#### WORKING DATA:
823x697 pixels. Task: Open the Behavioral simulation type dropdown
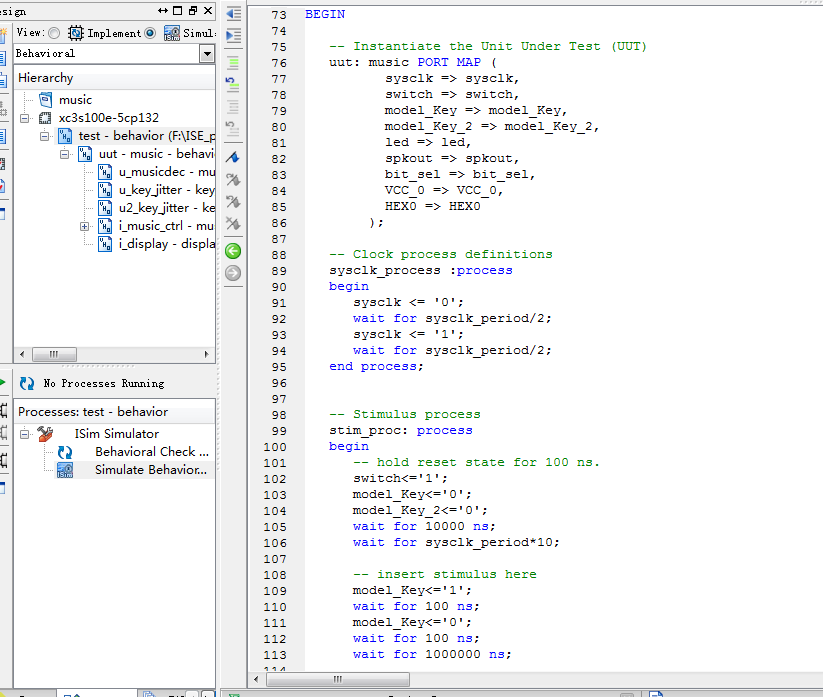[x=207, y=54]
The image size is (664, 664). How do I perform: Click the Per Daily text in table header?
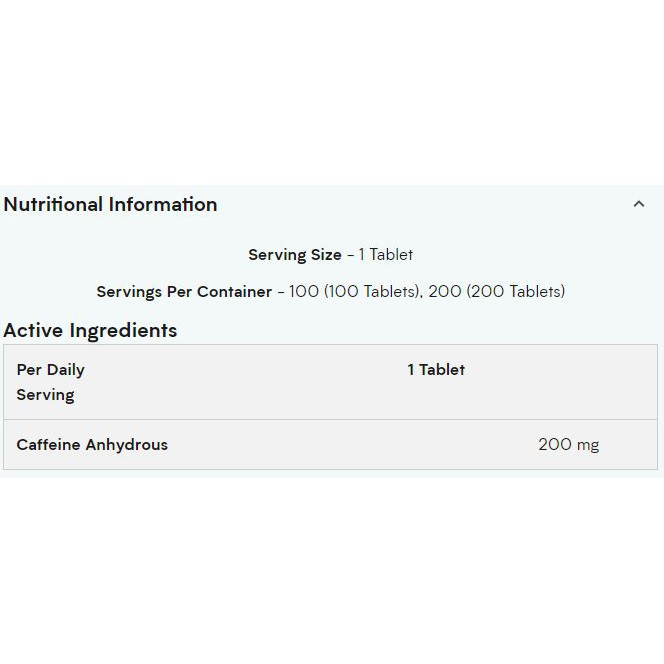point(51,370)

...

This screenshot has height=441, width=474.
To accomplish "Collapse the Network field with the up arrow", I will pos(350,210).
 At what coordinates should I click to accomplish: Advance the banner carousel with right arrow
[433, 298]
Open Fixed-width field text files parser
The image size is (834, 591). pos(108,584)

---

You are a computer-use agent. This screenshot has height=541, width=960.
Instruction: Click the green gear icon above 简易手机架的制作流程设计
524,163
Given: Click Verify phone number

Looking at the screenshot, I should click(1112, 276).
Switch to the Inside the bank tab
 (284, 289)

#### WHAT THIS TASK INVOLVES:
Return every line of the preceding records in which the word "height" appears.

#### YOUR SOLUTION:
This screenshot has height=441, width=474.
You are a computer-use agent. This screenshot has height=541, width=960.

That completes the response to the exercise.